- [Problem to work on]: Give back, word for word, the part of the passage on free trade and Mexican immigration that runs from "In the United States, less" up to and including "and job search.".

- [Source document]:
● ● ●

The non-economic incentives and expectations driving migration will also remain strong. Mexicans may see free trade as making the border a mere formality or as conferring an entitlement to live in the United States. North of the border, free trade may well further the U.S. government's traditional complacency about border controls. Industrial job growth in Mexico will tend to absorb the best workers and lower the average skill levels of those left who will enter the migrant pool.

Over the long-term, however, a successful free trade agreement could reduce immigration by improving Mexicans' political freedom and quality of life, diminishing the prospects of mass asylum movements from Mexico, creating a better climate for effective family planning, and luring marginal, immigration-magnet industries from the U.S. to Mexico.

In the United States, less skilled American workers and settled aliens in some industries and regions will be particularly vulnerable to job displacement and other disruptions from free trade. Particularly at risk will be workers in perishable crop agriculture, border retail trade, construction, apparel, and light manufacturing such as furniture, auto parts and glass. Continued heavy immigration of Mexican and other foreign workers into those industries and communities will further impede the adjustment of resident workers by competing for jobs and consuming public resources needed for retraining and job search.

To ease the adjustment of displaced workers, the u.s. must make Mexico's cooperation in restraining immigration a condition for free trade. Mexico's cooperation should include:


  • enforcement of its own laws against clandestine border crossing;
  • action against alien smugglers, document forgers and transiting illegal aliens from Central America;
  • curbs on the reentry of aliens deported from the United States.

U.S. initiatives that would cushion vulnerable American workers against the added disruption of immigration would be:

  • more generous adjustment assistance and better basic education and skills training for U.S. workers;
  • improved enforcement of safety, labor standards and residency requirements in immigrant-impacted firms and greater availability of legal workers for such firms;
  • protection of public assistance resources through better screening and identification of applicants; and
  • curbs on imports of low-wage temporary foreign workers for U.S. firms that will have access to Mexican labor in Mexico.

Finally, the United States must consistently press Mexico for higher safety, environmental and labor standards at the workplace to improve the job satisfaction and quality of life of working Mexicans who might otherwise migrate, as well as to narrow Mexico's unjustifiably wide labor cost advantages over the United States.

● ● ●

- [Information provided]:
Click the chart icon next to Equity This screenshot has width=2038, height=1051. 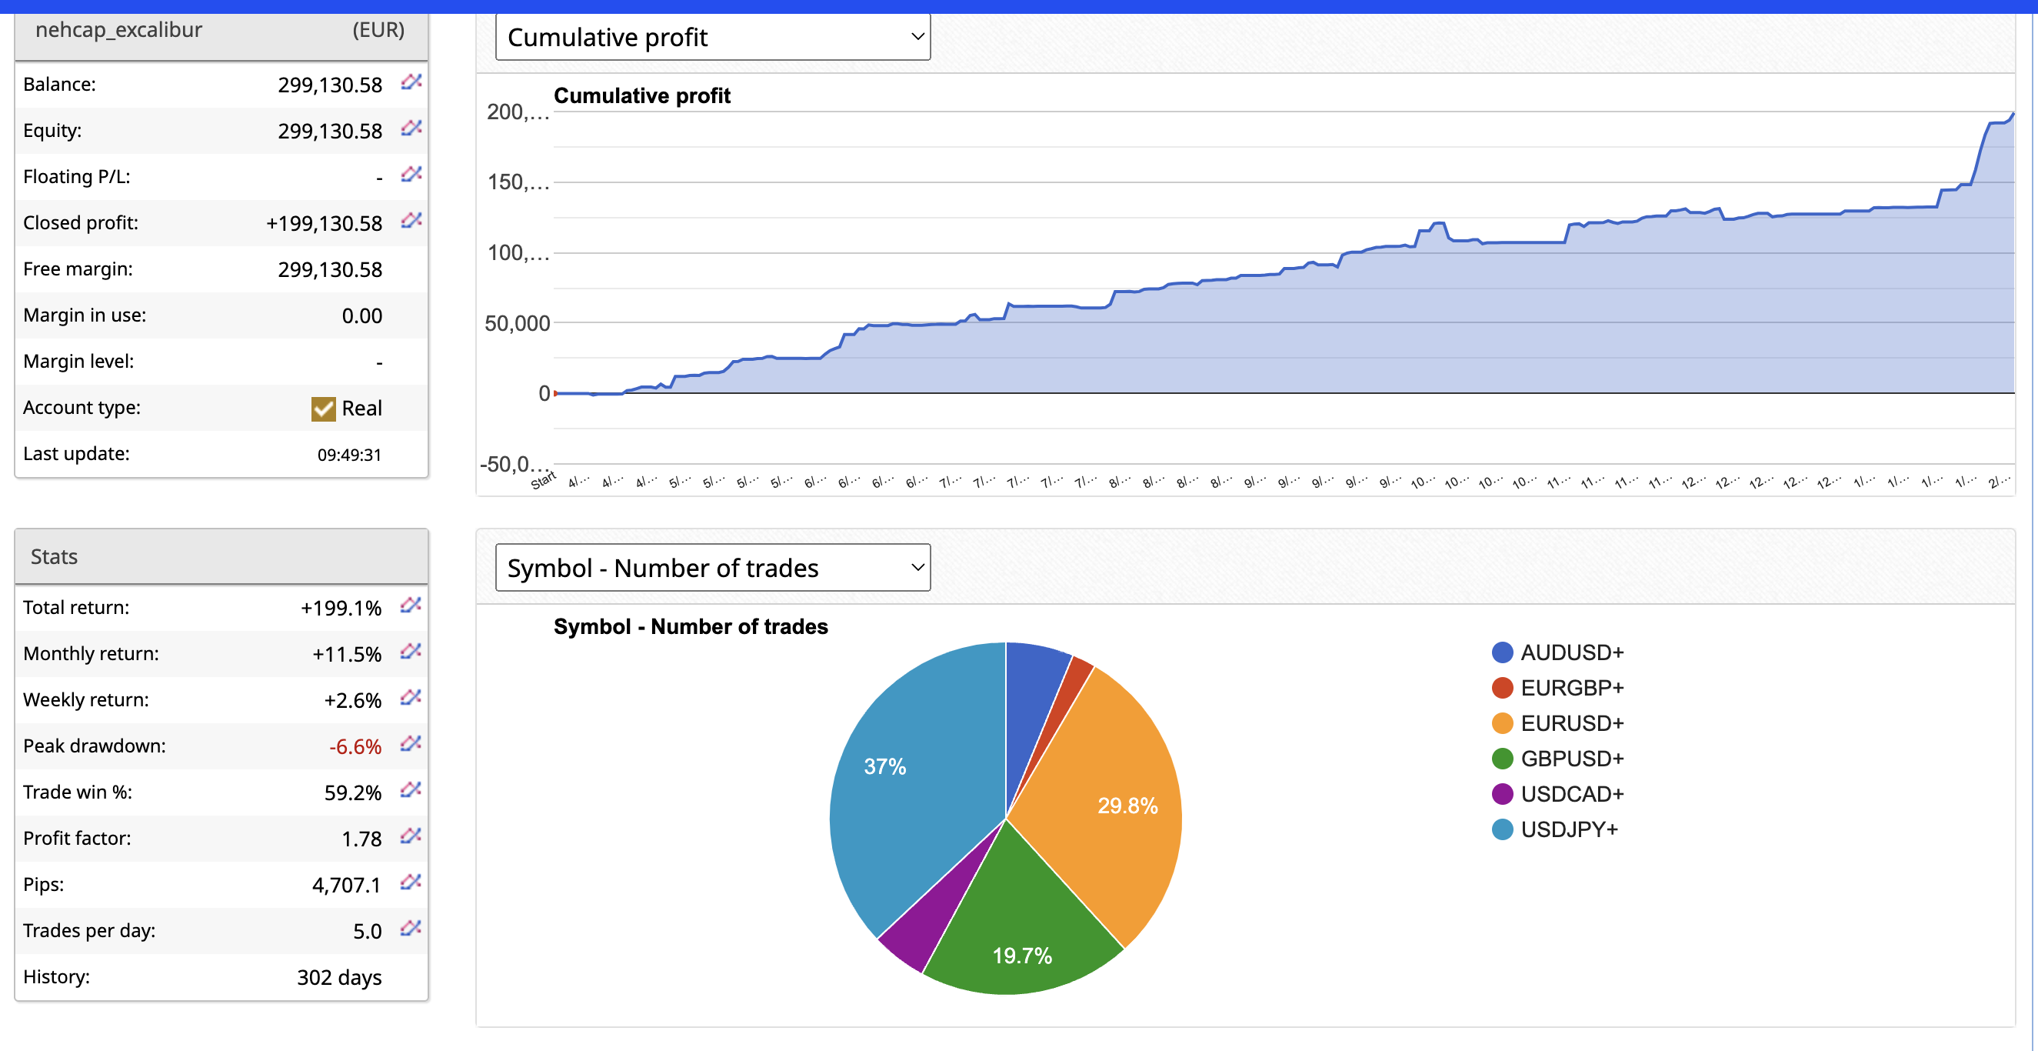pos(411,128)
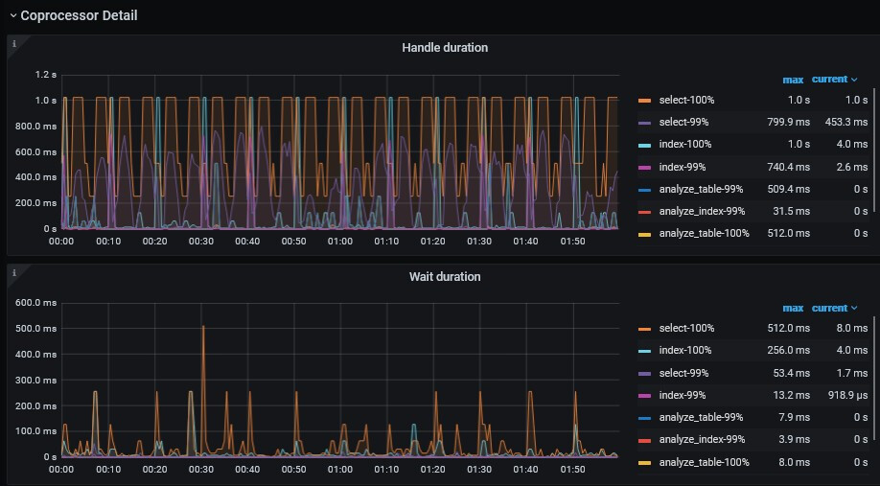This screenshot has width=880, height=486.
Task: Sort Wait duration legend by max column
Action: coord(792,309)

● ● ●

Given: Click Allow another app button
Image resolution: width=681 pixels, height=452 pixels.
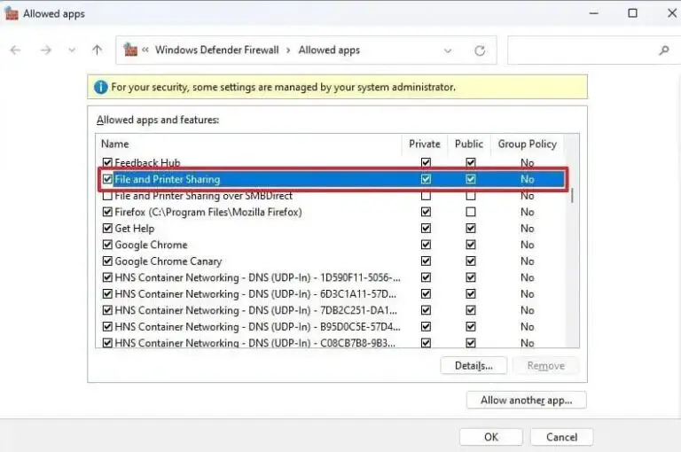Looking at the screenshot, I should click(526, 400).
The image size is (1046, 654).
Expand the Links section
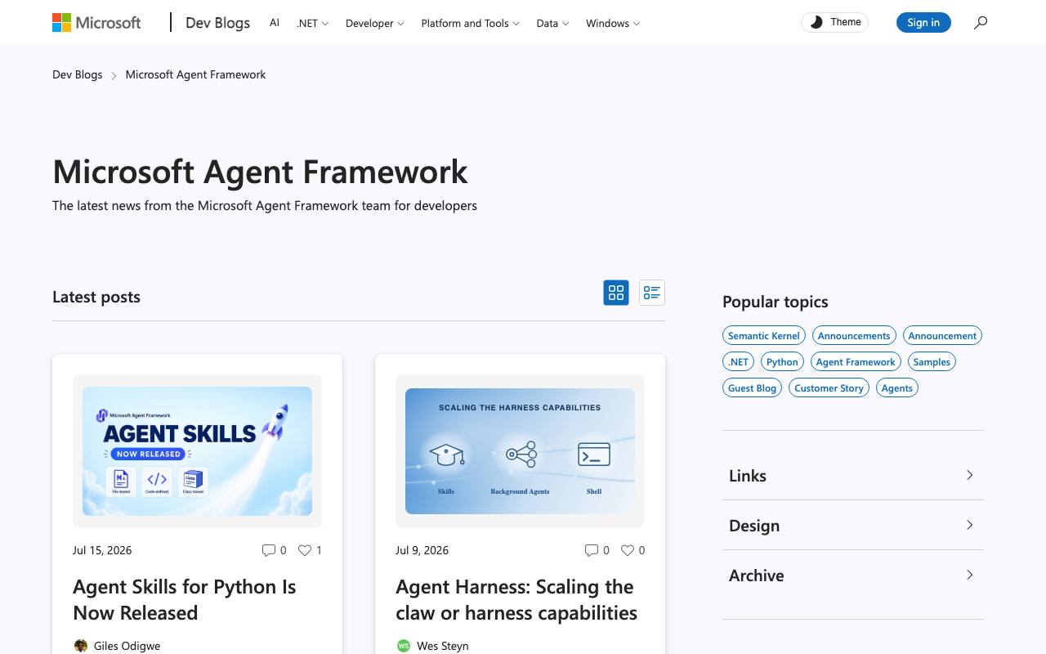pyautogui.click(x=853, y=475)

● ● ●

- [Answer to this task]:
In the United States, less skilled American workers and settled aliens in some industries and regions will be particularly vulnerable to job displacement and other disruptions from free trade. Particularly at risk will be workers in perishable crop agriculture, border retail trade, construction, apparel, and light manufacturing such as furniture, auto parts and glass. Continued heavy immigration of Mexican and other foreign workers into those industries and communities will further impede the adjustment of resident workers by competing for jobs and consuming public resources needed for retraining and job search.